▶ [Work to complete]:
Below is a listing. Quote from it, exactly, the lines from the one containing "You are a computer-use" down to the one containing "Where should I", both ends included, and nothing else.

▶ [Material provided]:
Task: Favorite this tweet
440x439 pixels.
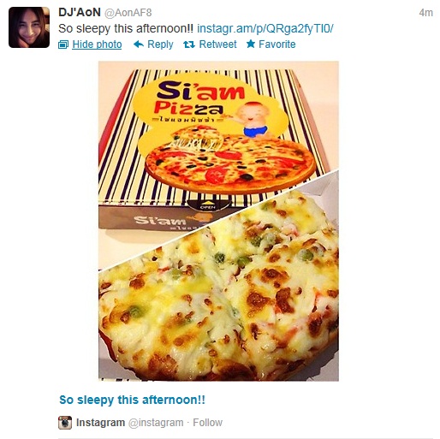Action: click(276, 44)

...

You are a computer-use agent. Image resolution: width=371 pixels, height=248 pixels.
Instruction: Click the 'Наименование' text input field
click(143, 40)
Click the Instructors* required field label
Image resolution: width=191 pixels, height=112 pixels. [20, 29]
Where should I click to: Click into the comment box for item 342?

▶ [Your response]:
You are a computer-use agent. Image resolution: width=371 pixels, height=248 pixels.
Instruction: Click the 'Наименование' text input field
click(143, 40)
Click the Instructors* required field label
Image resolution: width=191 pixels, height=112 pixels. [20, 29]
Where should I click to: Click into the comment box for item 342?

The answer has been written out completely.